- Extracted records -
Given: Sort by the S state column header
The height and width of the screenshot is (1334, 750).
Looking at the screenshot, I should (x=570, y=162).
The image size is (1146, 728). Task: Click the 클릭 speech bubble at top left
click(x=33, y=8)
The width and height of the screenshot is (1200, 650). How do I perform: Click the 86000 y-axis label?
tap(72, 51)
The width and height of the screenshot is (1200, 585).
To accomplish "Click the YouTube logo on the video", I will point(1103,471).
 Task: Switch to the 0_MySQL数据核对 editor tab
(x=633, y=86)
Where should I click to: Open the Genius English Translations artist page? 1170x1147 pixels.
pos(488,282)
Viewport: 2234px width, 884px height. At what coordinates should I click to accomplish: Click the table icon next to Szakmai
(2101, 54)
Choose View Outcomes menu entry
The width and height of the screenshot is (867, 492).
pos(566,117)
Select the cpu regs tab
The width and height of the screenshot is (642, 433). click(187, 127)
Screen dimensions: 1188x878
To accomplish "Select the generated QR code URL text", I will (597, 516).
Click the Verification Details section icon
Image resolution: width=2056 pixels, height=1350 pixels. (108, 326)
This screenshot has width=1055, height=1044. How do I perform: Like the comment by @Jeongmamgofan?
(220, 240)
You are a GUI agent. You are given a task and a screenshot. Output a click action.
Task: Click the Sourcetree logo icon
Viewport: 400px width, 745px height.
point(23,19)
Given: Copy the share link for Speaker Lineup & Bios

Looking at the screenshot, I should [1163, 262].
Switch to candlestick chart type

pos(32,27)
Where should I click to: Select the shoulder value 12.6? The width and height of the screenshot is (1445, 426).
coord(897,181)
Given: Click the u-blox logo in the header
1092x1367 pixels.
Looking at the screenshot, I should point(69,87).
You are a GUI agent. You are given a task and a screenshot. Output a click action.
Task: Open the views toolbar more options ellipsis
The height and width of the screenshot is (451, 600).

- What you should do -
What do the lines from the one with "Viewport: 400px width, 745px height." through the last line of the entries say? Print them word for word, both ends included, and nothing else.

- Written response -
Viewport: 400px width, 745px height.
point(23,19)
Given: Copy the share link for Speaker Lineup & Bios

Looking at the screenshot, I should [1163, 262].
Switch to candlestick chart type

pos(32,27)
Where should I click to: Select the shoulder value 12.6? The width and height of the screenshot is (1445, 426).
coord(897,181)
Given: Click the u-blox logo in the header
1092x1367 pixels.
Looking at the screenshot, I should point(69,87).
You are a GUI agent. You are given a task and a screenshot. Output a click action.
Task: Open the views toolbar more options ellipsis
The height and width of the screenshot is (451, 600).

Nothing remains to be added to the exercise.